▶ _INSTRUCTIONS_
1. In the article about the proposed jail at 80 Centre Street, how tall could zoning allow the building to rise?
2. Repeat the article about the proposed jail at 80 Centre Street from "Given their turn, opponents" to "said another speaker.".
3. Go on with the article about the proposed jail at 80 Centre Street from where it stops.

▶ _EXTRACTED TEXT_
Given their turn, opponents formed a long line to speak. “It will destroy the Chinatown economy,” said one. Traffic, air quality from the construction and crime were also voiced as concerns.

“Why can’t a 40-story courthouse and correctional facility be put [on Rikers Island]? said another speaker.

Several people said they suspect a plot to turn a jail-free Rikers Island into a real estate bonanza. “What developer is being given promises?” said Aura Rosenberg of Chatham Towers. “It’s right near LaGuardia Airport.” (Kaplan has said there are no plans for the island once the jail is closed.)

Zoning would allow 80 Centre Street, a sprawling building that straddles the Civic Center and Chinatown, to rise as high as 432 feet—more than 40 stories—and many worry about the shadow it would cast across Baxter Street on Columbus Park. “The trees will suffer, the plants will die and the community will die with them,” said Joe Mirabella, a Chatham Towers board member.

Wai Wah Chin, president of the Chinese American Citizens Alliance of Greater New York, condemned a process that she said had left the community voiceless in the city’s surprise decision, announced last month, to put the jail at 80 Centre Street. “The process obviously was not right,” she said. “They didn’t talk to us. But why would they talk to us? They know that we wouldn’t like it.”

One speaker compared de Blasio’s plan to put the new jail near Chinatown to his decision to scrap the specialized high school admissions test, penalizing Chinese-American students who disproportionately excel on the exam. And when another speaker called de Blasio “racist against Chinese,” Deputy Borough President Matthew Washington, who is black, stepped in to disagree.

“I don’t work for the mayor, but I don’t think he’s a racist,” Washington said.

▶ _RECORD EXCERPTS_
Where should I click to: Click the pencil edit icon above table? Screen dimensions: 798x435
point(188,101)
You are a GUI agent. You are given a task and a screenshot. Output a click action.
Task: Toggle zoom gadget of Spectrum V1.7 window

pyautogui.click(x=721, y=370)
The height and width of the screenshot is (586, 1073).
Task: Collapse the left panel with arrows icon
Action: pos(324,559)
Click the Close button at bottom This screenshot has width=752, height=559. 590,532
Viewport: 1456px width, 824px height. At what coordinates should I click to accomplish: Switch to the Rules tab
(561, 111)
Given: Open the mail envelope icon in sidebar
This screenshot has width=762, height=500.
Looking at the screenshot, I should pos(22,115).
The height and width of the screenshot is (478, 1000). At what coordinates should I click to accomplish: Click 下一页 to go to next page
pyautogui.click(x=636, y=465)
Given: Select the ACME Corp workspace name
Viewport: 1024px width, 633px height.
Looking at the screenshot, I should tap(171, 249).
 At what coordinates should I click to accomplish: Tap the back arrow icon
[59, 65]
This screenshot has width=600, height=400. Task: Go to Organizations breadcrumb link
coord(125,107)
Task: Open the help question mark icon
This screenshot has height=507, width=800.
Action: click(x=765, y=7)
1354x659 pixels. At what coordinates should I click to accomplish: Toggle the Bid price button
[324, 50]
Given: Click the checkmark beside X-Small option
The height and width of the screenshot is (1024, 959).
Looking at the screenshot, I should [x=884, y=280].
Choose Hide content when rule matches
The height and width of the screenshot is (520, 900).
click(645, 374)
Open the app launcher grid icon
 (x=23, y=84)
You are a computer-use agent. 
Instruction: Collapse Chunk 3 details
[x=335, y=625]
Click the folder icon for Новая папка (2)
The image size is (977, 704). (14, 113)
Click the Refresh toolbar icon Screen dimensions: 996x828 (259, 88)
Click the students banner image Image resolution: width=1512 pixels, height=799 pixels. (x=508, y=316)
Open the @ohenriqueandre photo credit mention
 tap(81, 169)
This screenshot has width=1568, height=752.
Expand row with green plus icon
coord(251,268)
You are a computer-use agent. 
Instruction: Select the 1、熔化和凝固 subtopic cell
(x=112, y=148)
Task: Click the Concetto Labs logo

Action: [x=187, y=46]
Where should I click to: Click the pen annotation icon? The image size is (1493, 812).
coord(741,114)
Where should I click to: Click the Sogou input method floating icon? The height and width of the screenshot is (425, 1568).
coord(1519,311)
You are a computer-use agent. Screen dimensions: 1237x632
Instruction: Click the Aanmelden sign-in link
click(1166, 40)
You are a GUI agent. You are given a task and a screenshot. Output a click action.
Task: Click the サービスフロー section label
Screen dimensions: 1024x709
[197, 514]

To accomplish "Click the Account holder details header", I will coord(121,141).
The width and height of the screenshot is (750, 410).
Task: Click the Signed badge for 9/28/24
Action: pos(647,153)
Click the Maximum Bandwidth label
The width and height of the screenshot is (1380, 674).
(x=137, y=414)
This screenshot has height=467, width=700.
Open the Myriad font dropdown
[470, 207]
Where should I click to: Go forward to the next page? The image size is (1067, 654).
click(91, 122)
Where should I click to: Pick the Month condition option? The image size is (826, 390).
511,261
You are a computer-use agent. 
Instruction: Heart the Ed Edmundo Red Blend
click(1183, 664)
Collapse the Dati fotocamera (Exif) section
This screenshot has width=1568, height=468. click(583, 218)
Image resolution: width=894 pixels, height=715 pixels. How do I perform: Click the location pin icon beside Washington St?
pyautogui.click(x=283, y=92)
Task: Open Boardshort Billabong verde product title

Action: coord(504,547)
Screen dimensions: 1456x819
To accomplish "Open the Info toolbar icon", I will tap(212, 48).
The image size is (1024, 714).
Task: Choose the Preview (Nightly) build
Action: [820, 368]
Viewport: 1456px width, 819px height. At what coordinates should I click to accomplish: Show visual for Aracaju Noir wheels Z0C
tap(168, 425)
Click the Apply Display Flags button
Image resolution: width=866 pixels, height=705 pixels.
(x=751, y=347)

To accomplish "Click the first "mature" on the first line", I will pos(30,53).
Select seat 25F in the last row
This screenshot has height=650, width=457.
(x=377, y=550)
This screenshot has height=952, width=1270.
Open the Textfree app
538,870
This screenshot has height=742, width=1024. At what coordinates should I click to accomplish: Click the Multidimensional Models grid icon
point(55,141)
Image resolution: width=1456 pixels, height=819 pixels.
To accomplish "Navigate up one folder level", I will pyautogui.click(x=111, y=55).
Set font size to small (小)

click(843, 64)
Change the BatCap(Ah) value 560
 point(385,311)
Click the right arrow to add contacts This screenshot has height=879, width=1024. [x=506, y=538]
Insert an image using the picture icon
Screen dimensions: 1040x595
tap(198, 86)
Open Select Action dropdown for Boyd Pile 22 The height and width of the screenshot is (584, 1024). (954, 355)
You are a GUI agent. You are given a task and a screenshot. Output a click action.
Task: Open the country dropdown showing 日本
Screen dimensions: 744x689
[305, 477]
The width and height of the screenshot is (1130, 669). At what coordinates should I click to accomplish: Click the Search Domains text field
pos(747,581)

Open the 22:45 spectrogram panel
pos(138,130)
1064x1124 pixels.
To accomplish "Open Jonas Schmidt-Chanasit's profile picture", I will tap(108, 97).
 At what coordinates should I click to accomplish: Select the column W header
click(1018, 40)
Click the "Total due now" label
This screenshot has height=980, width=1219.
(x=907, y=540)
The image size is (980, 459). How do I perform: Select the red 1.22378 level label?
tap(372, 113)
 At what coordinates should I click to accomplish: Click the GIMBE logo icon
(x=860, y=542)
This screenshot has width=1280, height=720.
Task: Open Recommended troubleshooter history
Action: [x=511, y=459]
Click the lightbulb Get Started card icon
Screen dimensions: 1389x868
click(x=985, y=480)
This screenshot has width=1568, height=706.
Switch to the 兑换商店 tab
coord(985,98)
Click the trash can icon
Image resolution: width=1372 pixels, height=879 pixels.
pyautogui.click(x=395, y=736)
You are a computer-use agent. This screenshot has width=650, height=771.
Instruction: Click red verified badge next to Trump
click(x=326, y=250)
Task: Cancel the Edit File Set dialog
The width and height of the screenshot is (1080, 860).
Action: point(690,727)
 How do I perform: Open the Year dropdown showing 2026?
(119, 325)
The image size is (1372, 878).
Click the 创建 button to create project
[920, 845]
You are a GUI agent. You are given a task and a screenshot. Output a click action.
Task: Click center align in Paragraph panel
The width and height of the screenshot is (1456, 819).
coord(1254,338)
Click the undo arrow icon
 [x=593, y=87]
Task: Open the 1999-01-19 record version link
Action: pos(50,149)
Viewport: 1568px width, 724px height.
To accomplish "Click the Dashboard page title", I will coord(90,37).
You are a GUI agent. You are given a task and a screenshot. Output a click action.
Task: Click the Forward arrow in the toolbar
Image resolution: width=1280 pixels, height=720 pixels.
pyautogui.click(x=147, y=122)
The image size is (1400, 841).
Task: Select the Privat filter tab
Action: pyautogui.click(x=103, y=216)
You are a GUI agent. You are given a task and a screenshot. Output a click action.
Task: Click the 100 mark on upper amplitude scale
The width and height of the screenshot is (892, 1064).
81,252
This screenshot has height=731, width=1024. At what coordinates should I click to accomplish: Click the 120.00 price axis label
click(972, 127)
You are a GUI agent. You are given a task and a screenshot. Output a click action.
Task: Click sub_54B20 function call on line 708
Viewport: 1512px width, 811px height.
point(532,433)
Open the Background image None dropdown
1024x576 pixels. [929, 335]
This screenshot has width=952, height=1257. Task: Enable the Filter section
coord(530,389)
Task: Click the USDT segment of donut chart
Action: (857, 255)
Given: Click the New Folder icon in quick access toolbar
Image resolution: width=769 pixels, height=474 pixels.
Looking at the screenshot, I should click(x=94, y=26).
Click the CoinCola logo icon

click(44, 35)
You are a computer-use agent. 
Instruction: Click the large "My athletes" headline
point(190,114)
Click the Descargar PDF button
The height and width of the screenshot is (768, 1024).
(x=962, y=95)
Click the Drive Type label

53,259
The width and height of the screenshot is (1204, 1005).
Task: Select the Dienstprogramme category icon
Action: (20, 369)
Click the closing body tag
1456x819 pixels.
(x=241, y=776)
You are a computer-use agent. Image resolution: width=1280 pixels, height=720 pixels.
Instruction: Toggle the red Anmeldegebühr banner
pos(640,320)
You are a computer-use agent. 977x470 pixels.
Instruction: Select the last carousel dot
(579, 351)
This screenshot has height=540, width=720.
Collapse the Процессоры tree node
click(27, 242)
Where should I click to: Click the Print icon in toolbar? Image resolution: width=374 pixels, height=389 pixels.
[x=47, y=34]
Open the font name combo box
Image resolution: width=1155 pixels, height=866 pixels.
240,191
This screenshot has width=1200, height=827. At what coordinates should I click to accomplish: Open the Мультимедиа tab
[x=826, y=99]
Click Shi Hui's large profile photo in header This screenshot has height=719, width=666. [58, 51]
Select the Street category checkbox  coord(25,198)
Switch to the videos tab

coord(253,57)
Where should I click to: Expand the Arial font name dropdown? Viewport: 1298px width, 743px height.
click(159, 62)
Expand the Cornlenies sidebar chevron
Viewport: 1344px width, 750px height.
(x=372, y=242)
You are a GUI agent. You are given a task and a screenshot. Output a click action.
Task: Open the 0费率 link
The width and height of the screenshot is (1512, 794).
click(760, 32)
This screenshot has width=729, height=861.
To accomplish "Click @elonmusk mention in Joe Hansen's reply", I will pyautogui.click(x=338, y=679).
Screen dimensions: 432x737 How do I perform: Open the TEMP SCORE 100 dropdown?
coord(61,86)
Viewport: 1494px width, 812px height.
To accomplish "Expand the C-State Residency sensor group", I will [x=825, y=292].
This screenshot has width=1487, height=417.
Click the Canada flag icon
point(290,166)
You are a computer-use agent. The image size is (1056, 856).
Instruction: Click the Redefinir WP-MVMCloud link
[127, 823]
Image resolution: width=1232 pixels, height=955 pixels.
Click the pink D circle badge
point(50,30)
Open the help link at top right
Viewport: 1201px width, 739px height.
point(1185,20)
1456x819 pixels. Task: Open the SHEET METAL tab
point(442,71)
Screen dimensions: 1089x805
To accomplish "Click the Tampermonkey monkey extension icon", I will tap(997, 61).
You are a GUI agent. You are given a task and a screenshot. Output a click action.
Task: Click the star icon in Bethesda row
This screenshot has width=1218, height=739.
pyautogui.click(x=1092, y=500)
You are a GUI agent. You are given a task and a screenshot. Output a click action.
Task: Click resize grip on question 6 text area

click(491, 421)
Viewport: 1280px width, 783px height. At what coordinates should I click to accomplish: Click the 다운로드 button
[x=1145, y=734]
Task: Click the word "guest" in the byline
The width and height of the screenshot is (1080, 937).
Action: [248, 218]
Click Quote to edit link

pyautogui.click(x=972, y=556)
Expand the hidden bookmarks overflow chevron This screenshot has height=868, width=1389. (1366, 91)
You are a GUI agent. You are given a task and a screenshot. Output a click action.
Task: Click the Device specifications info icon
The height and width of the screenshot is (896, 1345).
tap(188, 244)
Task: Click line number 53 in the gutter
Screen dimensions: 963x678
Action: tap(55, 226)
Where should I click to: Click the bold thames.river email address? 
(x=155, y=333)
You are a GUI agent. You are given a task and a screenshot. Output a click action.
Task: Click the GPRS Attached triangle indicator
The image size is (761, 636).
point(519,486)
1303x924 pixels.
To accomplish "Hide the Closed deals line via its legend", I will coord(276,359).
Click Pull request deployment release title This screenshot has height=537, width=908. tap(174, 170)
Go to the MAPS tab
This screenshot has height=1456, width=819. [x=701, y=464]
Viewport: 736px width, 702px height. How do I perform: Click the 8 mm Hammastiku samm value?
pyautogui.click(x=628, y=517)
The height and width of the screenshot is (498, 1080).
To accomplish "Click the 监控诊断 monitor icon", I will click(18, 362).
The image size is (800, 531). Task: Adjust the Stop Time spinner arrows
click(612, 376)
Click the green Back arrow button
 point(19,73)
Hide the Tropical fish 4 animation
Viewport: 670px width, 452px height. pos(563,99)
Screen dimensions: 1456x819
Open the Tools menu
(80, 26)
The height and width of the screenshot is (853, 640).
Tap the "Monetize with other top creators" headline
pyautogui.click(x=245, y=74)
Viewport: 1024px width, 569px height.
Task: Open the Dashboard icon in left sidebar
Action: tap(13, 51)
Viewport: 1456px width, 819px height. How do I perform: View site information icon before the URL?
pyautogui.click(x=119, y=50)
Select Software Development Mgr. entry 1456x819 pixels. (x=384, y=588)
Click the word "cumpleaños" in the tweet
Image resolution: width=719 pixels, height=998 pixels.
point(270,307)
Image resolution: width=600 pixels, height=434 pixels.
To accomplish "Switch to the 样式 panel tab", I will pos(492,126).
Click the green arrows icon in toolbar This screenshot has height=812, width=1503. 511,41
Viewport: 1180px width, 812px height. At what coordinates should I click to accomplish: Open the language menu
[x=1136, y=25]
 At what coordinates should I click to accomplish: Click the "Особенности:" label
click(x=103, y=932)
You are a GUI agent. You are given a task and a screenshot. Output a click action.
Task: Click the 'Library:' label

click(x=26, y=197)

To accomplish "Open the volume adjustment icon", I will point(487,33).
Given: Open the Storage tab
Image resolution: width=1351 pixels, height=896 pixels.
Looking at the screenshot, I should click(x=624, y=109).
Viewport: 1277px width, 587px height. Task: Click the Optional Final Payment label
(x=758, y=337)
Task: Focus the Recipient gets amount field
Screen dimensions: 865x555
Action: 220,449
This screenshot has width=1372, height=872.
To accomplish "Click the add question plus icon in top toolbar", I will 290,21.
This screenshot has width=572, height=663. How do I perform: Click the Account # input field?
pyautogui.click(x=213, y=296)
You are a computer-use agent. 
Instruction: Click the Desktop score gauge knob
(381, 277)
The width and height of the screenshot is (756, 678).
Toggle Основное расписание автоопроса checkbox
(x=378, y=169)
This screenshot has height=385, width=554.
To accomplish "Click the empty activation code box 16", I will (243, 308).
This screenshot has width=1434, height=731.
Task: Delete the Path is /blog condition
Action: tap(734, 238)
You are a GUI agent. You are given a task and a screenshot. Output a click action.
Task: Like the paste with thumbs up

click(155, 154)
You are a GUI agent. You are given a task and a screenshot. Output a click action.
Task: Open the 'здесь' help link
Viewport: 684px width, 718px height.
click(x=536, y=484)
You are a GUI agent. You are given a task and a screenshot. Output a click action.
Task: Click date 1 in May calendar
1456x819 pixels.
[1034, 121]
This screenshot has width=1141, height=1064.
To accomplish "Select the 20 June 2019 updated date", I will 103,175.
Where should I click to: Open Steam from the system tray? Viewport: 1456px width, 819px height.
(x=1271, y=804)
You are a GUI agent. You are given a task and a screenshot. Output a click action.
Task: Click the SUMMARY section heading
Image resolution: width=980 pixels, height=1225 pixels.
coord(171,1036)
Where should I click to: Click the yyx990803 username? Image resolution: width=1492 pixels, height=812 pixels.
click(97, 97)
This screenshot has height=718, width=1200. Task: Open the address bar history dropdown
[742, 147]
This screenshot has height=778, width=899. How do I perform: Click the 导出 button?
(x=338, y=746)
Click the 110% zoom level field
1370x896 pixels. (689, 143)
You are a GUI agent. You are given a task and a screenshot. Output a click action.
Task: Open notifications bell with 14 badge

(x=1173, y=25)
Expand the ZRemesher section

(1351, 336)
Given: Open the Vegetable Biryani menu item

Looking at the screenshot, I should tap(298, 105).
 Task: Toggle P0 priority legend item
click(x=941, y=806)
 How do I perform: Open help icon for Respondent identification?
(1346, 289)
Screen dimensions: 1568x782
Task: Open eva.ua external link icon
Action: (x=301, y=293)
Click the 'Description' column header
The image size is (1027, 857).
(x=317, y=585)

▶ _EXERCISE ANSWERS_
1. As high as 432 feet, which is more than 40 stories.

2.
Given their turn, opponents formed a long line to speak. “It will destroy the Chinatown economy,” said one. Traffic, air quality from the construction and crime were also voiced as concerns.

“Why can’t a 40-story courthouse and correctional facility be put [on Rikers Island]? said another speaker.

3.
“You’re not Chinese!” someone called out.

Once the new jail is completed, expected in 2027, the 14-floor north tower of the Manhattan Detention Center at 125 White St. would be decommissioned and available for a yet-to-be-determined community use. (Offices from 80 Centre would be moved to the south tower, formerly known as “The Tombs.”) “Whether that is housing, senior housing, affordable housing, that is to be determined,” Kaplan said. “Not in this particular process but we…want to make clear that it’s part of this plan.”

Kaplan promised that local concerns would be studied. “We have heard that there are a number of community considerations and we are currently conducting analyses, looking at minimizing the effect to local traffic conditions, reducing [Department of Corrections] staff parking, minimizing the shadows cast on Columbus Park, and ensuring that the new facility does not have a negative effect on the pedestrian experience.”  The results of those studies are expected to be made public for comment in December.

A public hearing on the draft scope of an environmental review of the project will be held Sept. 27 at 6 p.m. at the Manhattan Borough President’s office, 1 Centre St., 19th floor.